Tuesday, October 04, 2005

Not Only the Poor will always be with you....

I was going to respond to jane's comment below, but decided it was leading to something larger.


Yesterday I went to a luncheon of a local business group to hear our parish's disaster-preparedness manager give a talk. The man is our local voice in the wilderness about preparedness, and some folks don't believe his dire warnings about the possiblities for a catastrophic flooding situation in our town. I believe him. He says, "Get the hell out," and that's what I plan to do.

I asked if anyone had thought of a plan similar to the WPA after the depression of the thirties, putting local people to work on recovery projects or a program like the Marshall Plan after WWII. One man piped up, "Those people won't work." I have heard many, many racist remarks recently.

My sister sent me an email with a picture titled "Why There Was No Looting in Texas". It's a picture of about a dozen smiling, white guys with their guns holding a sign which reads, "Drunks With Guns; U Loot; We Shoot." Really funny.
The reason I asked the question below, is because this is an issue of race and class, two things we are supposed to "ignore" in America.

Much of the violence in New Orleans, we now know, was grossly exaggerated, and not all of it due to the conditions or the panic of the people trapped in the city at the time:


A week after the floodwaters poured into the city, an Arkansas National Guardsman told The Times-Picayune of New Orleans that soldiers had discovered 30 to 40 bodies inside a freezer in the convention center's food area. Guardsman Mikel Brooks told the newspaper that some of the dead appeared to have met violent ends, including "a 7-year-old with her throat cut."

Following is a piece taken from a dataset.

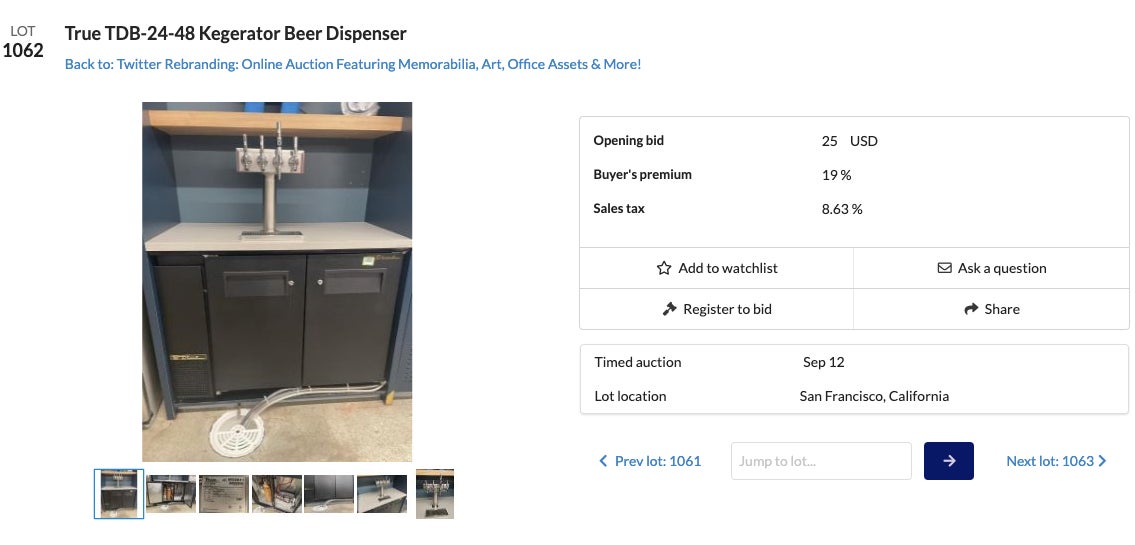
Task: Select thumbnail of closed black cabinet doors
Action: [329, 494]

When the convention center was swept, however, no such pile of bodies was found.
Per Amy Goodman, the Wall Street Journal has reported that much of the looting apparently occurred under the auspices of police seeking much-needed supplies from flooded stores, and the District Attorney of Orleans Parish says two bodies were recovered, one apiece, from the Superdome and the Convention Center (despite reports the Superdome was so violent even the National Guard troops there fled in terror). It is still our secret de Polichinelle (is it really an accident that the National Guardsman who reported that false horror were from Arkansas, while most of those trapped in the city were black?). We are still circling it, like water circling a drain. We are still facing it, and still hoping it will go away. We are still determined to put more energy into protecting what we "own," than in taking care of those we are responsible for.

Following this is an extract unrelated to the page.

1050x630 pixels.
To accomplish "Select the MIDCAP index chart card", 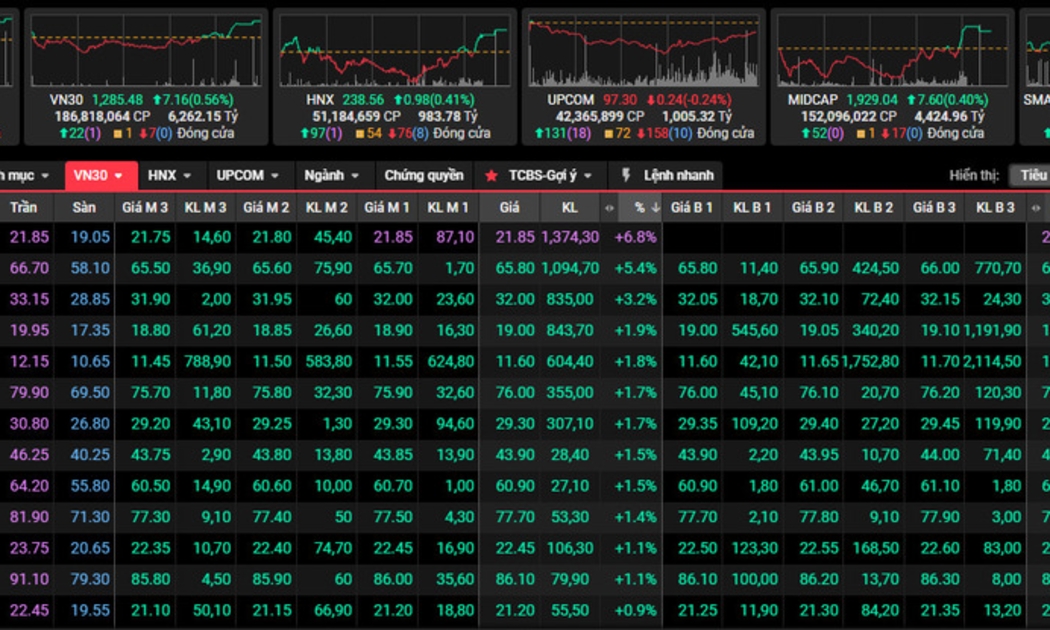I will [x=892, y=51].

Atrios brings us to the issue of Bill Bennett, and the fact that we still talk about racism in coded terms. New Orleans exposes the source of our racism, and, as ever, it has to do with property: with who owns what, and why. Basil named it rightly, although the word has so much sting we don't like to use it now: it is avarice. It is as American as racism and apple pie, and it seems we can't pay enough attention to it. But is is greed, pure and simple:

THEY say: whom do I wrong by keeping my property? What, tell me, is your property? Where did you find it and brought it to your life? Just like someone in the theatre, who had a seat and then stopped those who entered, judging that what lies common in front of everyone to use, was his own: rich men are of the same kind. They first took possession of the common property, and then they keep it as their own because they were the first to take it. If one had taken what is necessary to cover one's needs and had left the rest to those who are in need, no one would be rich, no one would be poor, no one would be in need.

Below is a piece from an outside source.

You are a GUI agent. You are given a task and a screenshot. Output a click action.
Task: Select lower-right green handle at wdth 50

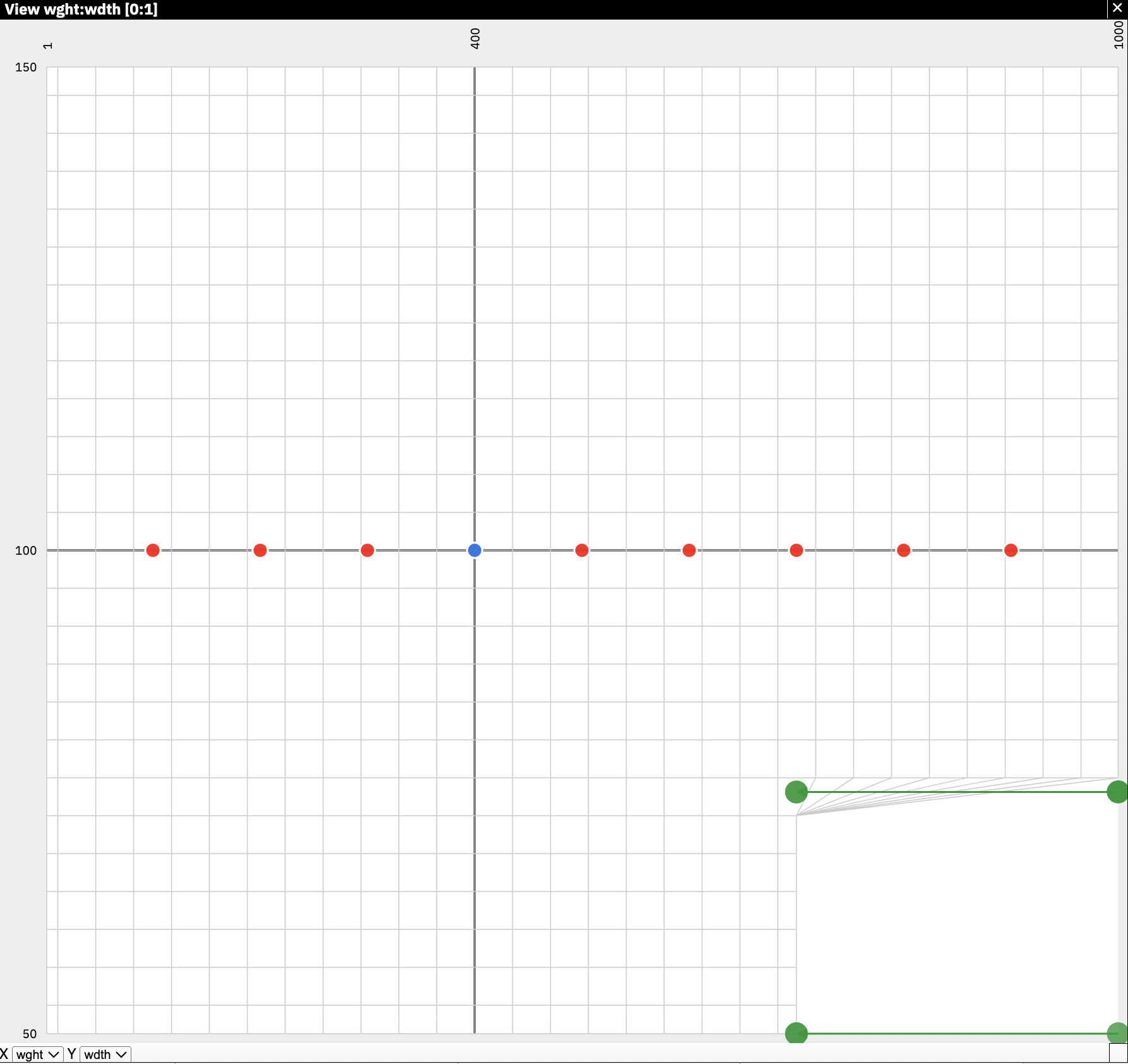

Isn't it true, that you fell off the womb naked? Isn't it true, that naked you shall return to the earth? Where is your present property from? If you think that it came to you by itself, you don't believe in God, you don't acknowledge the creator and you are not thankful to Him who gave it to you. But if you agree and confess that you have it from God, tell us the reason why He gave it to you.

Is God unjust, dividing unequally the goods of our life? Why are you rich, while the other is poor? Isn't it, if not for any other reason, in order for you to gain a reward for your kindness and faithful providence, and for him to be honored with the great awards of patience? But you, having gathered everything inside the bosom of avarice which is always empty, do you think that you wrong no one, while you strip so many people?

Who is the greedy person? It's him, who doesn't content himself with what he has. And who strips? He who steals what belongs to the others. And you think that you are not greedy, and that you do not strip the others? What was granted to you, in order for you to take care of the others, you took it and you made it your own. What do you think?

He who strips the clothed is to be called a thief. How should we name him, who is able to dress the naked and doesn't do it, does he deserve some other name? The bread that you possess belongs to the hungry. The clothes that you store in boxes, belong to the naked. The shoes rotting by you, belong to the bare-foot. The money that you hide belongs to anyone in need. You wrong as many people as you [are] able to help.